ACTION ITEM:
Below are the records; repeat exactly their lines between the line holding "146x104 pixels." and the line holding "Click the Swiss logo for flight LX1664", inclusive, skipping the pictures.

RAW DATA:
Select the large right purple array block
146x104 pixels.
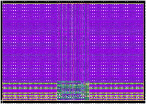pos(116,43)
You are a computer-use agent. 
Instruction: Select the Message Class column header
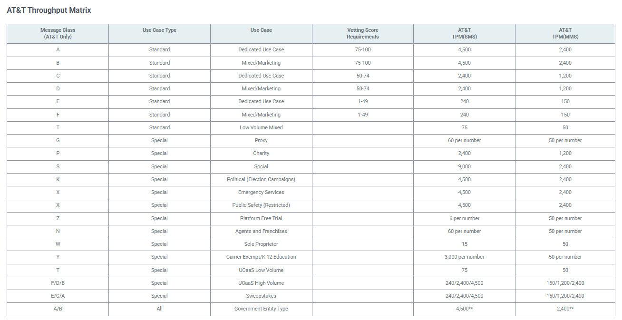coord(58,33)
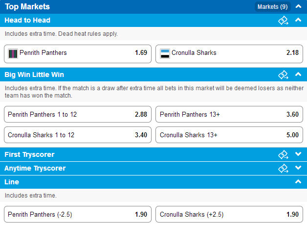Select Penrith Panthers (-2.5) line bet
Image resolution: width=307 pixels, height=225 pixels.
[78, 214]
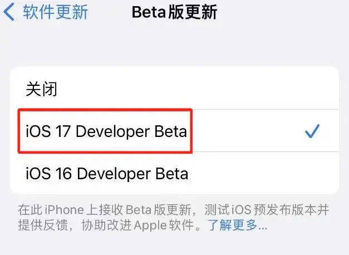The height and width of the screenshot is (255, 349).
Task: Select the 关闭 option
Action: coord(42,89)
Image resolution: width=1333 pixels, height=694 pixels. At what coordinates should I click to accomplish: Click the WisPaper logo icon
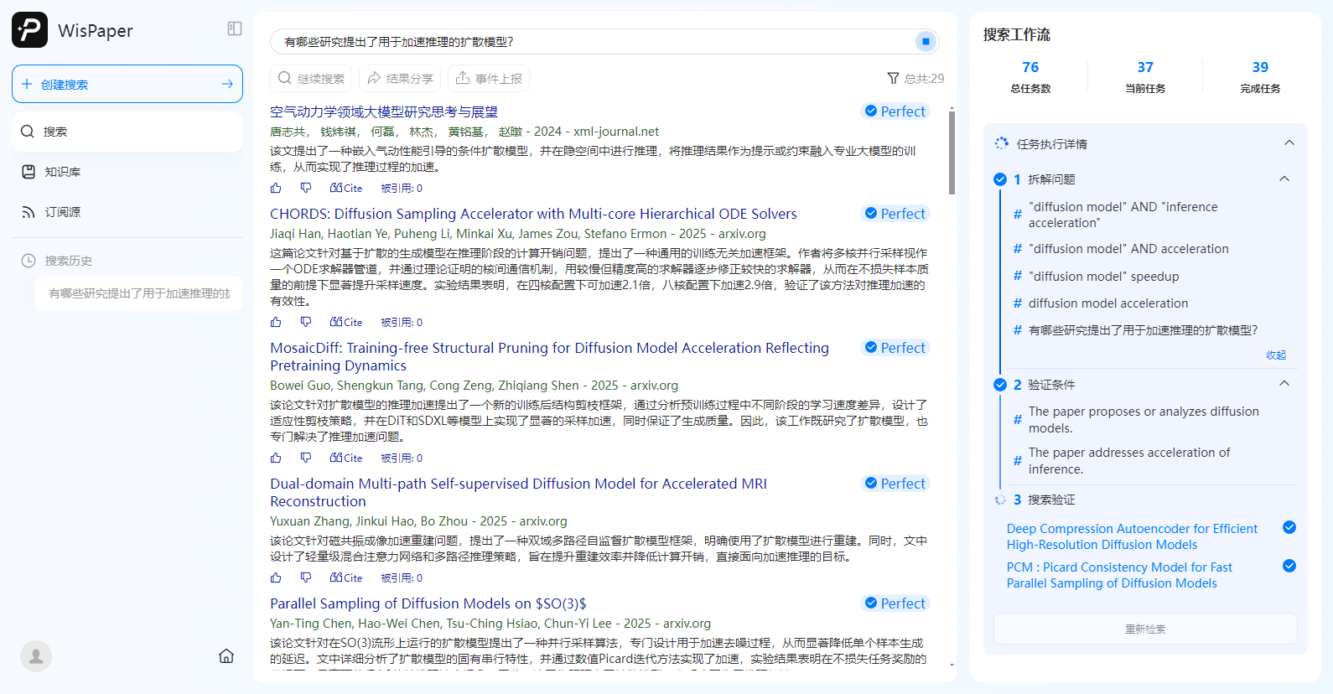(30, 30)
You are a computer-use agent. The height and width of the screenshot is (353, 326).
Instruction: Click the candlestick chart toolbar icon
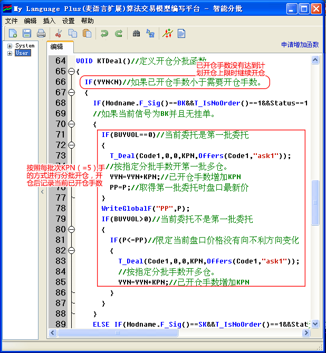167,34
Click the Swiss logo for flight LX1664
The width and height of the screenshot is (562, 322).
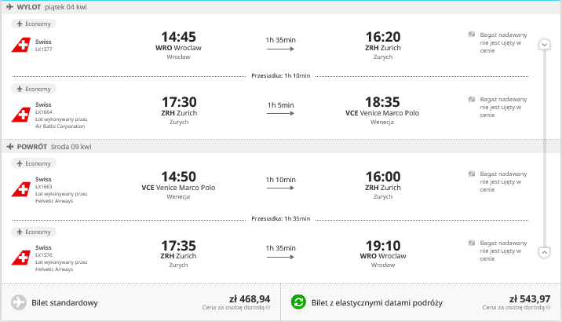tap(21, 115)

ANSWER SPACE:
146x104 pixels.
pos(116,43)
You are a computer-use agent. 
Instruction: Select the Message Class column header
coord(58,33)
Select Penrith Panthers (-2.5) line bet
Image resolution: width=307 pixels, height=225 pixels.
[78, 214]
The height and width of the screenshot is (255, 349).
Task: Select the 关闭 option
Action: coord(42,89)
Image resolution: width=1333 pixels, height=694 pixels. At what coordinates should I click to accomplish: Click the WisPaper logo icon
(30, 30)
You are a computer-use agent. The height and width of the screenshot is (353, 326).
Instruction: Click the candlestick chart toolbar icon
167,34
Click the Swiss logo for flight LX1664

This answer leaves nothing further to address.